Segment Start: Information provided
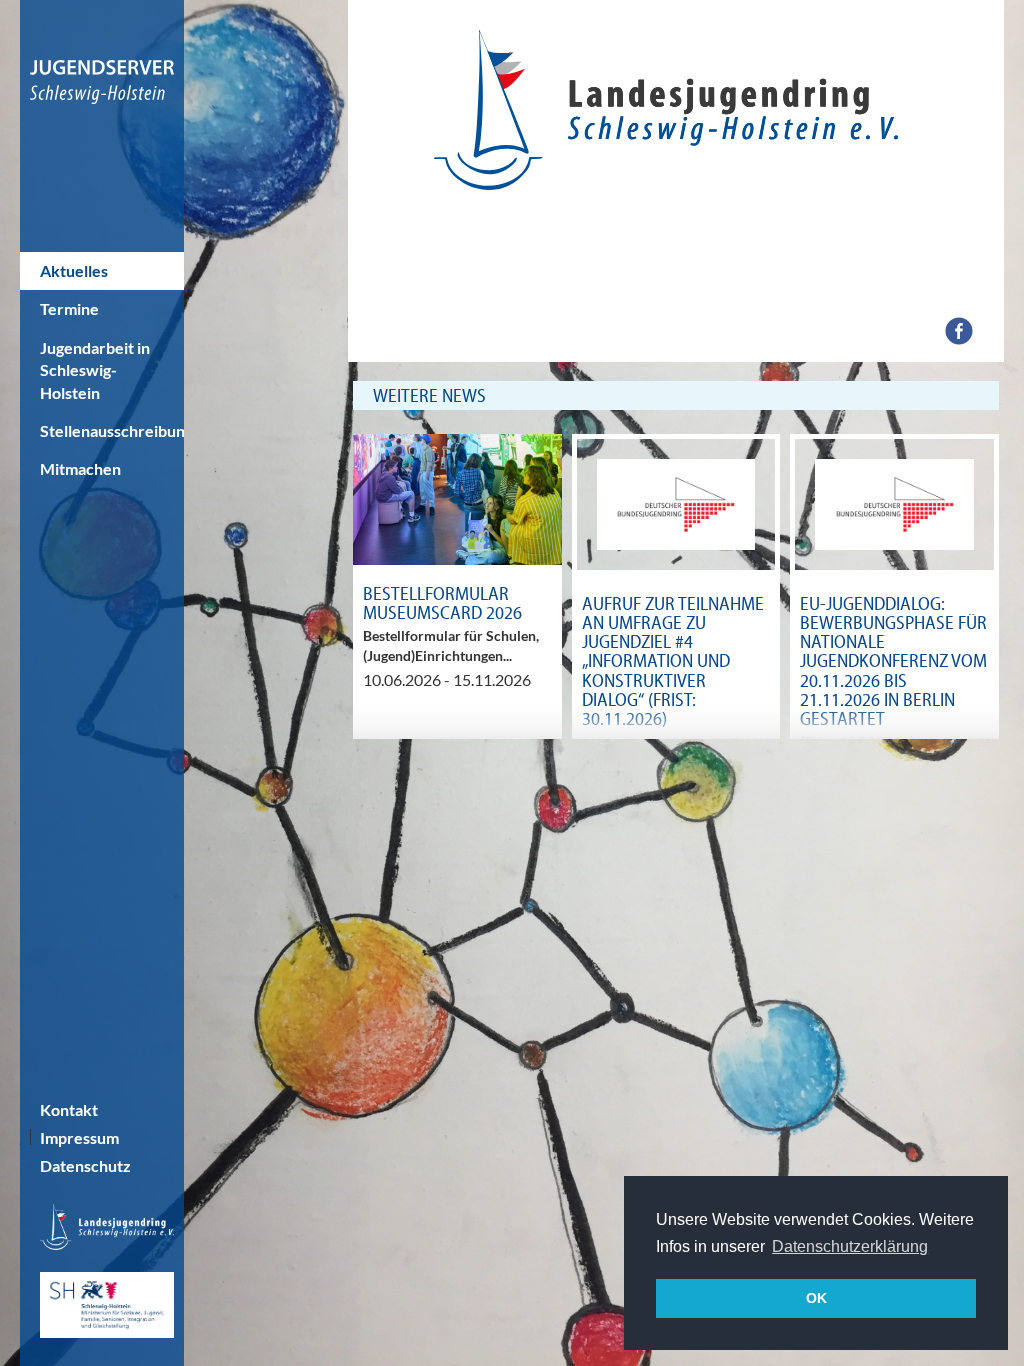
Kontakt (69, 1109)
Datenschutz (85, 1165)
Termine (69, 308)
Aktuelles (74, 270)
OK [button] (816, 1298)
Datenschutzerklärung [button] (850, 1246)
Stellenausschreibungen (112, 430)
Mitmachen (80, 468)
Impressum (79, 1137)
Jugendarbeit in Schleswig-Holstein (95, 370)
Segment End: Information provided
**Activity**
The response must repeat all the lines above exactly and include no pictures.

**Result for this exercise**
Kontakt (69, 1109)
Datenschutz (85, 1165)
Termine (69, 308)
Aktuelles (74, 270)
OK [button] (816, 1298)
Datenschutzerklärung [button] (850, 1246)
Stellenausschreibungen (112, 430)
Mitmachen (80, 468)
Impressum (79, 1137)
Jugendarbeit in Schleswig-Holstein (95, 370)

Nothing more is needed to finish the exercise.